Bungling MoJ hit by £180k penalty

Bungling MoJ hit by £140k penaltyThe Ministry of Justice has found itself banged to rights after bungling officials forgot to turn on the encryption device on back-up hard drives, exposing both prisoners’ and victims’ confidential data.
The Information Commissioner’s Office (ICO) – which said the case “beggard belief” – has served a £180,000 penalty on the government department for a catalogue of cock-ups.
The penalty follows the loss of an unencrypted back-up hard drive at HMP Erlestoke prison in Wiltshire in May 2013. The hard drive contained sensitive and confidential information about 2,935 prisoners, including details of links to organised crime, health information, history of drug misuse and material about victims and visitors.

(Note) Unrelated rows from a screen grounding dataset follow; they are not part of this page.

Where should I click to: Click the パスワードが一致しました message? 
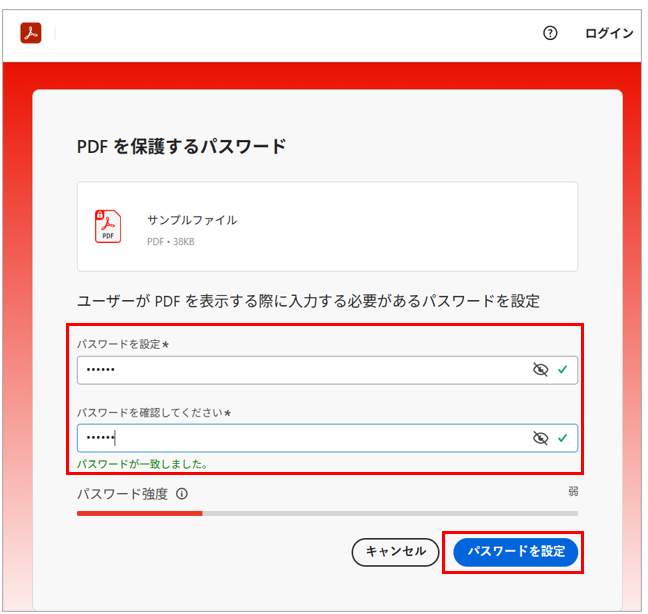tap(142, 464)
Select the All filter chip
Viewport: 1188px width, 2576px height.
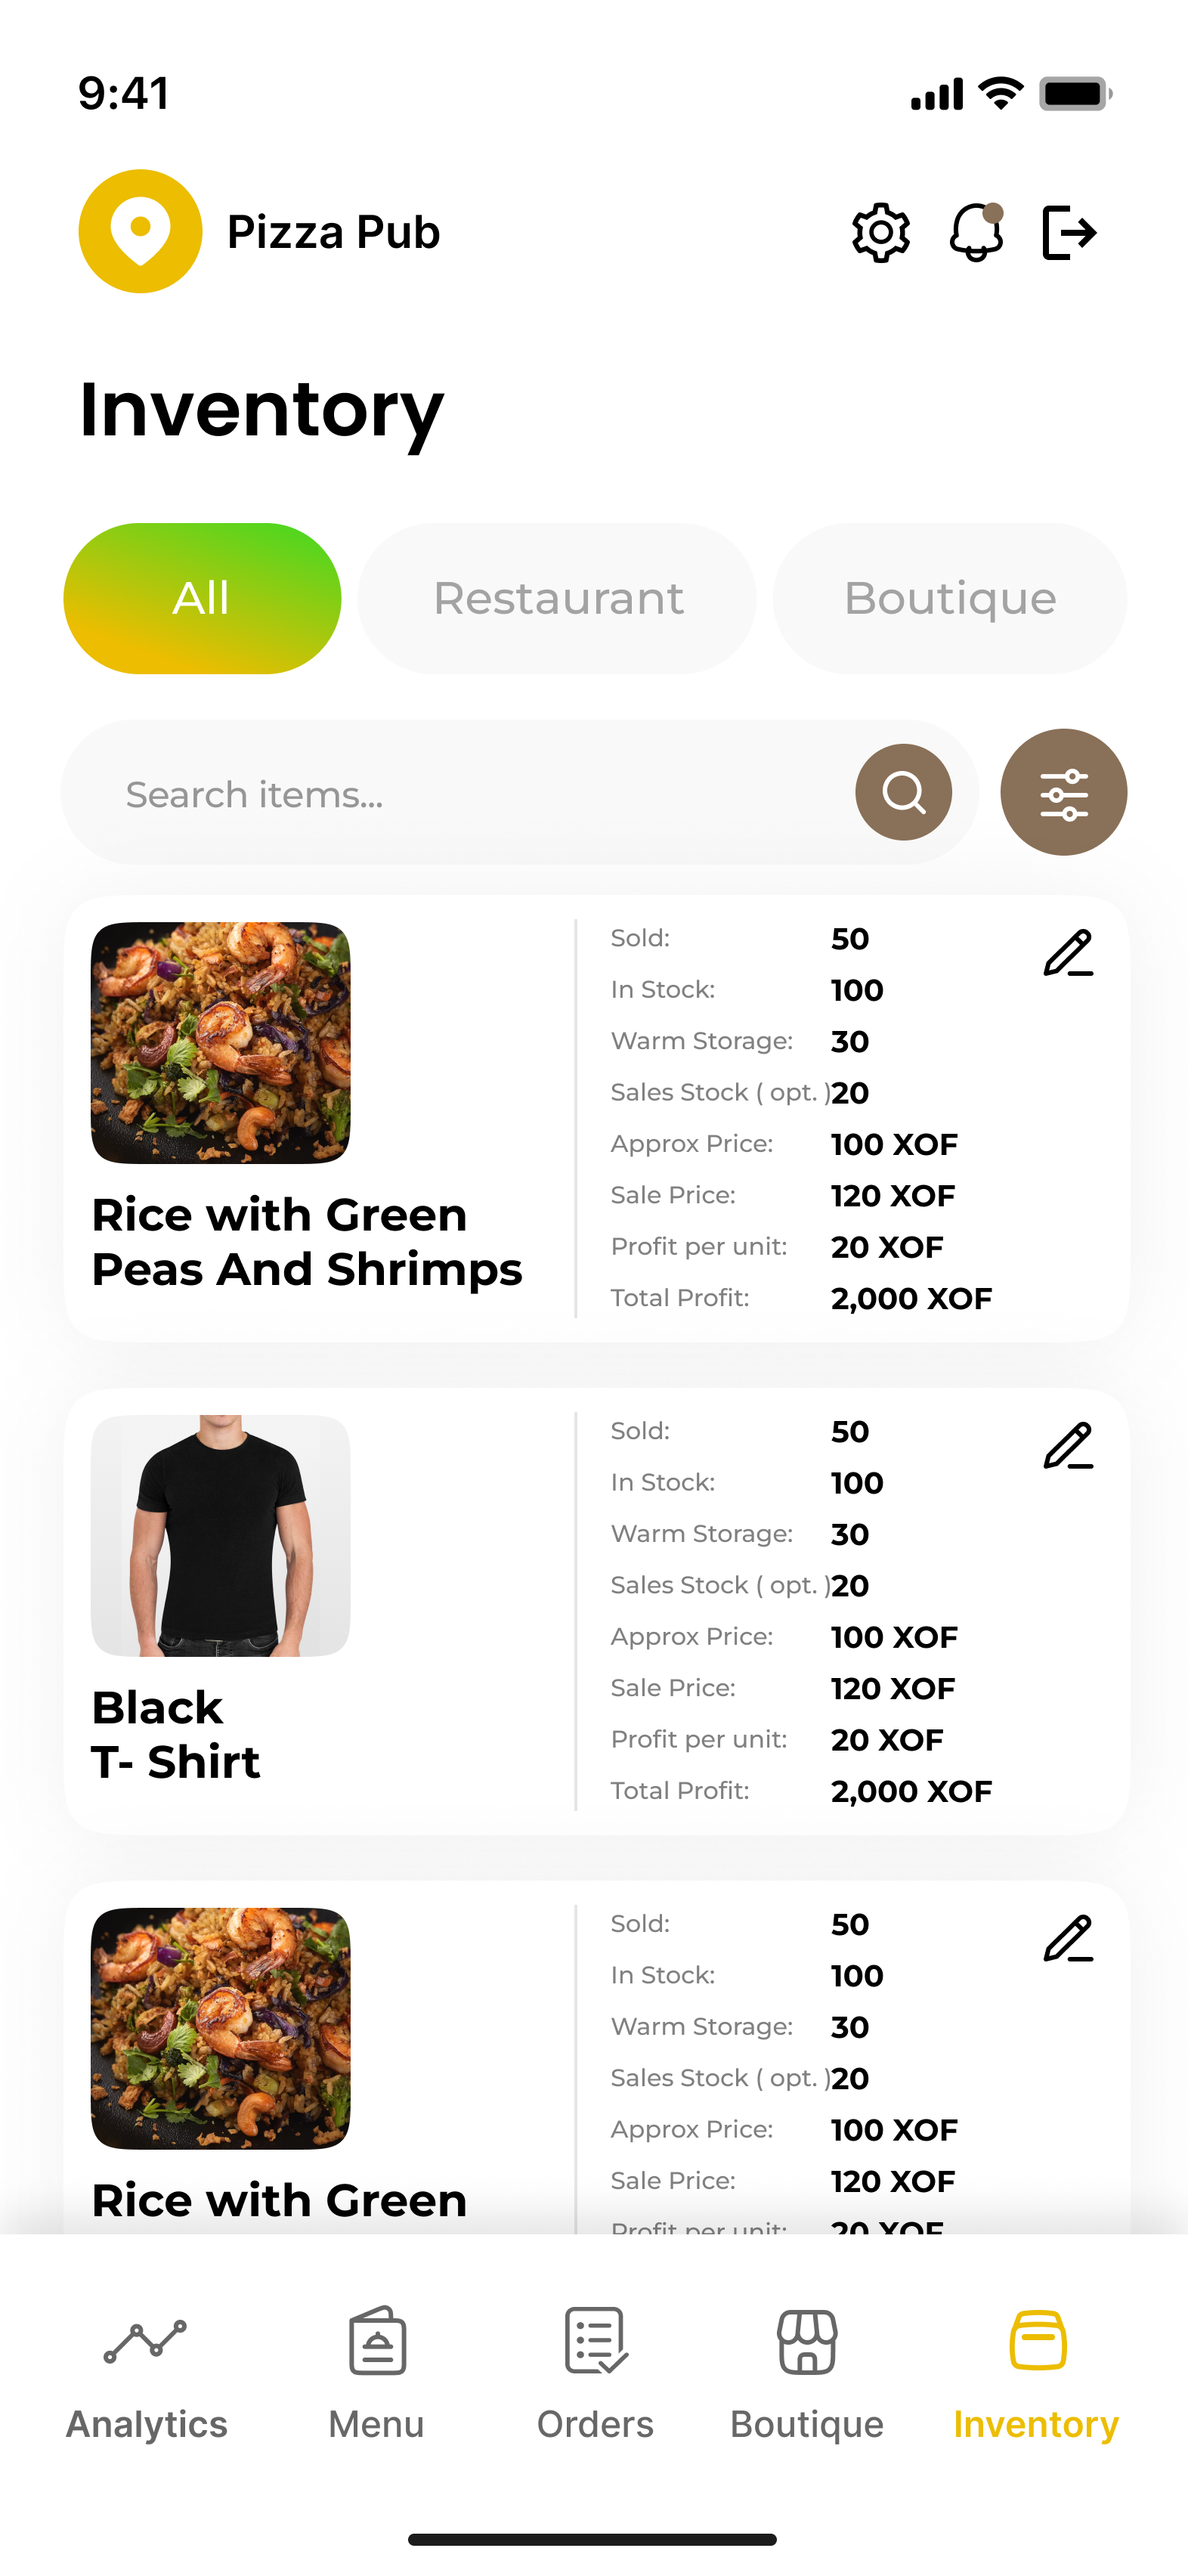point(202,598)
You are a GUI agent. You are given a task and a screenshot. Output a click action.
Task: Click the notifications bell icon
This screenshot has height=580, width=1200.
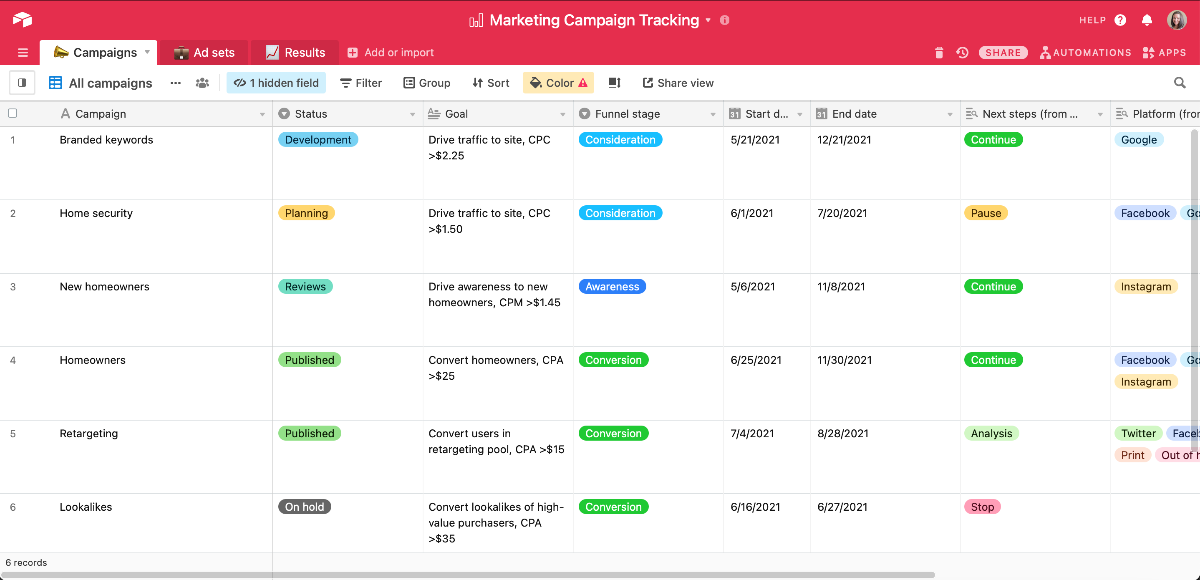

The incident followed a similar case in October 2011, when the ICO was alerted to the loss of another unencrypted hard drive, containing the details of 16,000 prisoners serving time at HMP High Down prison in Surrey.
In response to the first incident, in May 2012 the prison service provided new hard drives to all of the 75 prisons across England and Wales still using back-up hard drives in this way; these devices were able to encrypt the information stored on them.
But the ICO’s investigation into the latest incident found that the prison service had failed to realise that the encryption option on the new hard drives needed to be turned on to work correctly.
The result was that highly sensitive information was insecurely handled by prisons across England and Wales for over a year, leading to the latest data loss at HMP Erlestoke. If the hard drives in both of these cases had been encrypted, the information would have remained secure despite their loss.
ICO head of enforcement Stephen Eckersley bemoaned: “The fact that a government department with security oversight for prisons can supply equipment to 75 prisons throughout England and Wales without properly understanding, let alone telling them, how to use it beggars belief.
“This is simply not good enough and we expect government departments to be an example of best practice when it comes to looking after people’s information. We hope this penalty sends a clear message that organisations must not only have the right equipment available to keep people’s information secure, but must understand how to use it.”
The Ministry of Justice, working with the National Offenders and Management Service, have now taken action to ensure all of the hard drives being used by prisons are securely encrypted.
Just ten months ago, the MoJ was hit by a £140,000 fine following a serious data breach which led to the details of all of the prisoners serving at HMP Cardiff being emailed to inmates’ families.